Render the material from the line containing "This screenshot has height=1568, width=724." through the end of the material as a Markdown table with columns No. and Line, one numbered row per line and no rows for blank lines.
++++ EXERCISE INPUTS
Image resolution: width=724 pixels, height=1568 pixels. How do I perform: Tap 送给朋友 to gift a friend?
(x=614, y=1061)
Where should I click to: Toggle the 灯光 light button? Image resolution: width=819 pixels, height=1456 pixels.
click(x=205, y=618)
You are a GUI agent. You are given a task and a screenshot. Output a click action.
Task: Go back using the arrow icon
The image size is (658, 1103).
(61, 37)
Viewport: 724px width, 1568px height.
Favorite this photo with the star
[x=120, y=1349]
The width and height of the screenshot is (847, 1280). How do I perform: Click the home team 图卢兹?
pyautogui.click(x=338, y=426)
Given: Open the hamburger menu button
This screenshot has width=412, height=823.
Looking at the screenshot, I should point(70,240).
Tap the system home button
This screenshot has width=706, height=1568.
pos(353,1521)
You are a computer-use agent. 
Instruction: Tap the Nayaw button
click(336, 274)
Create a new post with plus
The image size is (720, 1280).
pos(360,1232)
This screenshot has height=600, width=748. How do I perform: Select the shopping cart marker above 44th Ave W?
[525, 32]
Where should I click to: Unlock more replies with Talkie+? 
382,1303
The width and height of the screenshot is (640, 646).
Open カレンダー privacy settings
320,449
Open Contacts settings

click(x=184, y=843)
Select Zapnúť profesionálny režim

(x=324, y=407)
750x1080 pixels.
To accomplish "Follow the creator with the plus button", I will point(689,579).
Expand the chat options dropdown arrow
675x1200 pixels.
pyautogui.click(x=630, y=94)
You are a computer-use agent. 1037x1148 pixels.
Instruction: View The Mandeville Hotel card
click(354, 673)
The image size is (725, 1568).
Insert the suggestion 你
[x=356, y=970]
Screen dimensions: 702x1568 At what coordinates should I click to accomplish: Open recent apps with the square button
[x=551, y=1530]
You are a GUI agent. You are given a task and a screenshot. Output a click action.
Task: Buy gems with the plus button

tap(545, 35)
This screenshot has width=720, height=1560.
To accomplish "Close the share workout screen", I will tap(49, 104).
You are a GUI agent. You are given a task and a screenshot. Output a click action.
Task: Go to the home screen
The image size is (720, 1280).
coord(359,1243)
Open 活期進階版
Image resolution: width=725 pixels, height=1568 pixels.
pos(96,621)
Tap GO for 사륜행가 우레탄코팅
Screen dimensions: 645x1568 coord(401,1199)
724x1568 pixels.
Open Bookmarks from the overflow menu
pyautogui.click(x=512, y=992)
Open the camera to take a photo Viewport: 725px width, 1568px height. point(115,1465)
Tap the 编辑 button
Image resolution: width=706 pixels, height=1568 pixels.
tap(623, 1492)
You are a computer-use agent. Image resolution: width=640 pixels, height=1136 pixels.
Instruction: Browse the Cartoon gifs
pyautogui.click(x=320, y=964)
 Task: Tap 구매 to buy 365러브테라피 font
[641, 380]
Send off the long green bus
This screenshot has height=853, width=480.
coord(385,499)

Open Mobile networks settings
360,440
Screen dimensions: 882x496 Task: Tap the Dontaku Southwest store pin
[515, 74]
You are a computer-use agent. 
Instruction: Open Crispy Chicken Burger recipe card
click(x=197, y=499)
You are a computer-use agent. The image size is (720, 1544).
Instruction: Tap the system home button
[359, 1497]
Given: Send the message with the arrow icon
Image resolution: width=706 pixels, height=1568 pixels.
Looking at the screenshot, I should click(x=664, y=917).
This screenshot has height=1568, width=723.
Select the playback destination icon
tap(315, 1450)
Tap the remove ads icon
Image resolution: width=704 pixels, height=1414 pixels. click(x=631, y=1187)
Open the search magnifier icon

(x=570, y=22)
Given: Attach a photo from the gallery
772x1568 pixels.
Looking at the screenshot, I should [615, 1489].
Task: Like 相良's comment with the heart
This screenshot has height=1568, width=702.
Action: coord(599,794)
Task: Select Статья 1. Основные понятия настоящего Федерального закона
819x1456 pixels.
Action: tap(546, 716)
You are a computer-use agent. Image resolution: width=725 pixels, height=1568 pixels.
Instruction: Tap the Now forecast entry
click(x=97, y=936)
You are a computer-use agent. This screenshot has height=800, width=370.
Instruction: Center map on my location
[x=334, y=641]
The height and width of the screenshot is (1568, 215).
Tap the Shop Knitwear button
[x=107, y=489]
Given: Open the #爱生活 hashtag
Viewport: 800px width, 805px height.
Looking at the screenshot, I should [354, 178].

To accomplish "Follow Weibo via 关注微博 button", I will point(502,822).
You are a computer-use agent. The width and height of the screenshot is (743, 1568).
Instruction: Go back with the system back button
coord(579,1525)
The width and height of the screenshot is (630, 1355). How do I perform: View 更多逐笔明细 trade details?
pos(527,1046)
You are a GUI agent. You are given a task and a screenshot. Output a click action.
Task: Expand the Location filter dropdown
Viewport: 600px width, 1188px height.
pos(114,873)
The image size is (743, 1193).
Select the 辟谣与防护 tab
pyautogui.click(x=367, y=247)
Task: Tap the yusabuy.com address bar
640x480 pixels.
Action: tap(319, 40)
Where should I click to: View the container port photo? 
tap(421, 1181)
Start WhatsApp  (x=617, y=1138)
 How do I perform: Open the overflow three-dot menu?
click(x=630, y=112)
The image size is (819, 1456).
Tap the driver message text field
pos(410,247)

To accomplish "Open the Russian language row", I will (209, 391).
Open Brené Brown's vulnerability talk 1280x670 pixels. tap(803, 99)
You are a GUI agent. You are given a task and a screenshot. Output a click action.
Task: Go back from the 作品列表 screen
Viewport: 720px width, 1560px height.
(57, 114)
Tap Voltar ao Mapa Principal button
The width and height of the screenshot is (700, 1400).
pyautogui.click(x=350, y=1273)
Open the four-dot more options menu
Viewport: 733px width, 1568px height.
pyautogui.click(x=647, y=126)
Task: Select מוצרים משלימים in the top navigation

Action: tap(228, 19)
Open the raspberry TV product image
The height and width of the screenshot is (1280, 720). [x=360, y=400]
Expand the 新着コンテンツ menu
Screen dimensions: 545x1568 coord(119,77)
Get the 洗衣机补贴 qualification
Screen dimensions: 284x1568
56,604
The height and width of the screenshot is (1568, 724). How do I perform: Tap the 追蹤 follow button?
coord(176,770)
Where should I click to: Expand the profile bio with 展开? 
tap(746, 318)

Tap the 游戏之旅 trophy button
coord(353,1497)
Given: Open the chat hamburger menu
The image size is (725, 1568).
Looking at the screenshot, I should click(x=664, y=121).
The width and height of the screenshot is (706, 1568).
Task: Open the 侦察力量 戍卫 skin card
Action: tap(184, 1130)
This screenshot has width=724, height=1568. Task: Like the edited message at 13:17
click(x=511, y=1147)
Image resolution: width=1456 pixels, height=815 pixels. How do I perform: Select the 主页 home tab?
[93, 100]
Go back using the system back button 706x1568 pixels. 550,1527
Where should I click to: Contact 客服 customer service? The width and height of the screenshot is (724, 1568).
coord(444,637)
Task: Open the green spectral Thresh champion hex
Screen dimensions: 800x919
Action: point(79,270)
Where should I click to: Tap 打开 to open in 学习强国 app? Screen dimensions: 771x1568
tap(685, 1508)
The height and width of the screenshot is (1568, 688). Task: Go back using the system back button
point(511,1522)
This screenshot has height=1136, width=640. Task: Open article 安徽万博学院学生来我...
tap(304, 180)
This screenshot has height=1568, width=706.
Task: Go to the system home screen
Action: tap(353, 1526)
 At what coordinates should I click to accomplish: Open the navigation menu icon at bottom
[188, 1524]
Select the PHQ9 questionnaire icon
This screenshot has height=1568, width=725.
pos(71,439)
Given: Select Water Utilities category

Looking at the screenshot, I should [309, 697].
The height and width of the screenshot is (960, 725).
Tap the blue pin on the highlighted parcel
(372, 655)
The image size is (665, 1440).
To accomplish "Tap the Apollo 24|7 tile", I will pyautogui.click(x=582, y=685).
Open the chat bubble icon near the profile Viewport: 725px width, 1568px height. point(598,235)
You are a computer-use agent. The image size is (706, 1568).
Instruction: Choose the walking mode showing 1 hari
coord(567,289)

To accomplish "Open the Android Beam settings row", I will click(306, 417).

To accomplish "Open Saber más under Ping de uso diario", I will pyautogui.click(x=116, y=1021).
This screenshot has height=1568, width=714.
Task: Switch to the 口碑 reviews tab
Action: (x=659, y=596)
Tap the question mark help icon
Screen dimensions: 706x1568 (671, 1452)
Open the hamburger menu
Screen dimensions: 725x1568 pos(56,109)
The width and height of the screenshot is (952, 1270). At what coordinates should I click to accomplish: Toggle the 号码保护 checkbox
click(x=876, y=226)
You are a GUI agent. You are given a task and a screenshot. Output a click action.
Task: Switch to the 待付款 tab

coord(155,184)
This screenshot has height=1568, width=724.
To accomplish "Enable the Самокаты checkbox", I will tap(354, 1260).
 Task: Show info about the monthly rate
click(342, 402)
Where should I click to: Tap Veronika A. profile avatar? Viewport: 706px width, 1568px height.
++++++++
◆ **THE RESPONSE**
| No. | Line |
|---|---|
| 1 | This screenshot has height=1568, width=724. |
| 2 | To accomplish "Enable the Самокаты checkbox", I will tap(354, 1260). |
| 3 |  Task: Show info about the monthly rate |
| 4 | click(342, 402) |
| 5 | Where should I click to: Tap Veronika A. profile avatar? Viewport: 706px width, 1568px height. |